◆ **Work request**:
Lines from the one with "Click the split editor icon below Go" up to and including the one with "This screenshot has height=511, width=1028." are to be copied exactly from the records below, without their pictures.

◆ **Available data**:
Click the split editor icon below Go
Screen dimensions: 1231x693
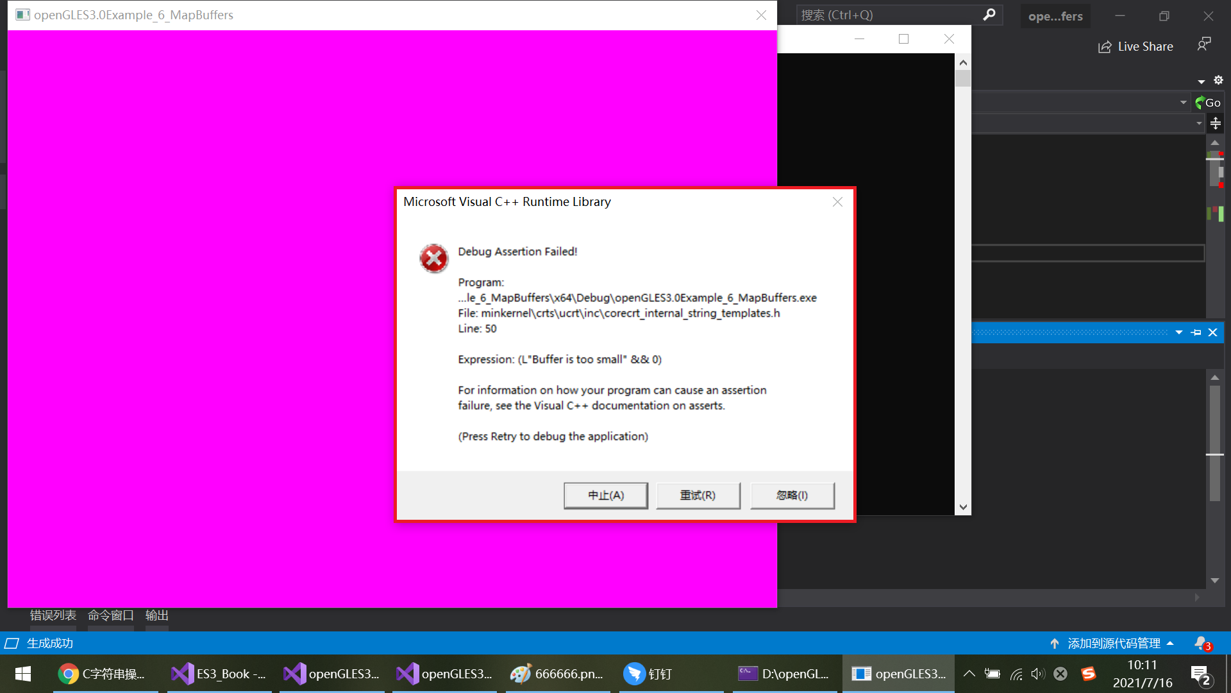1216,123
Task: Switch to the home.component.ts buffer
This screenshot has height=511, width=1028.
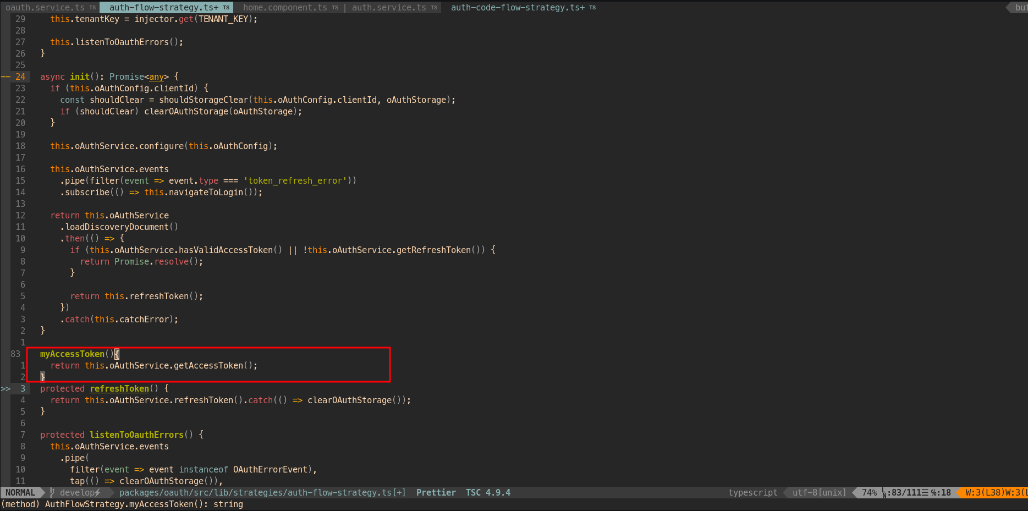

==

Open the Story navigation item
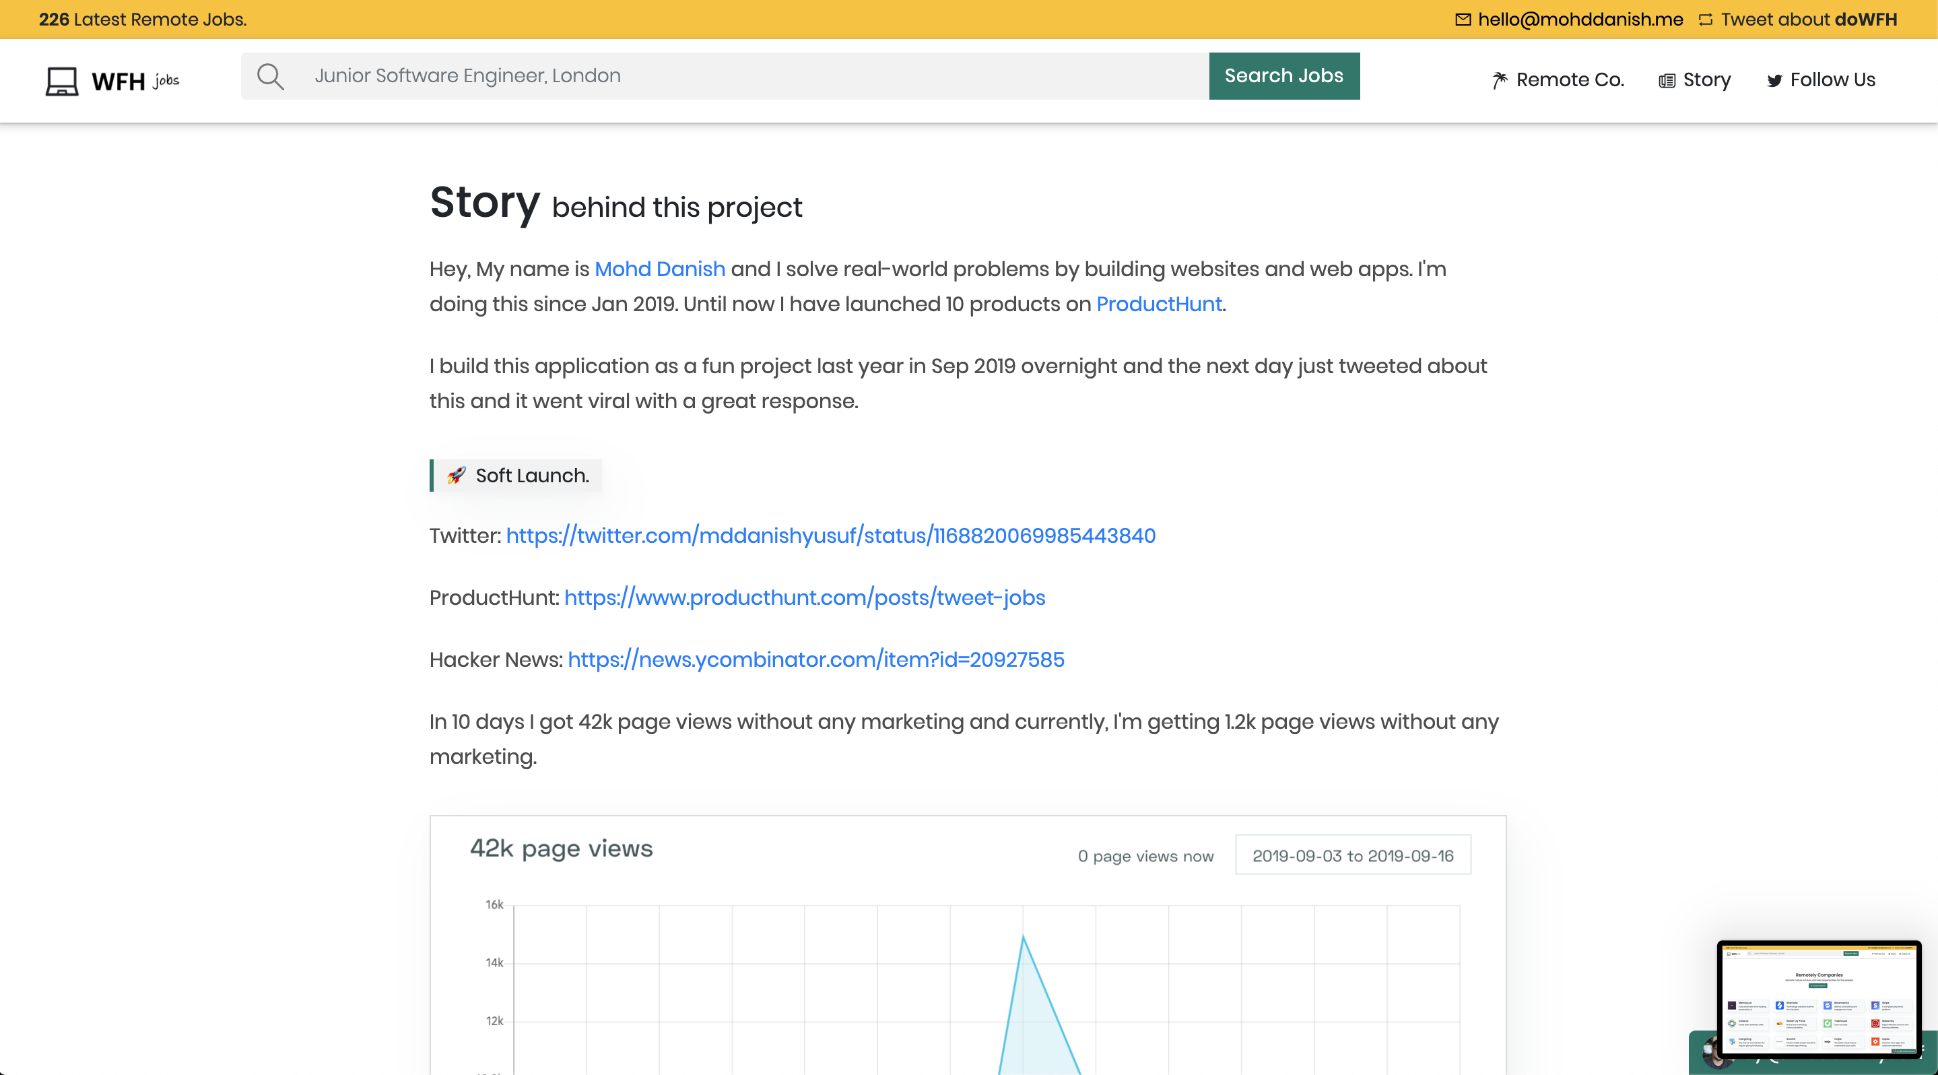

◆ **Result of this task**:
Click the split editor icon below Go
Screen dimensions: 1231x693
1216,123
Task: Switch to the home.component.ts buffer
This screenshot has height=511, width=1028.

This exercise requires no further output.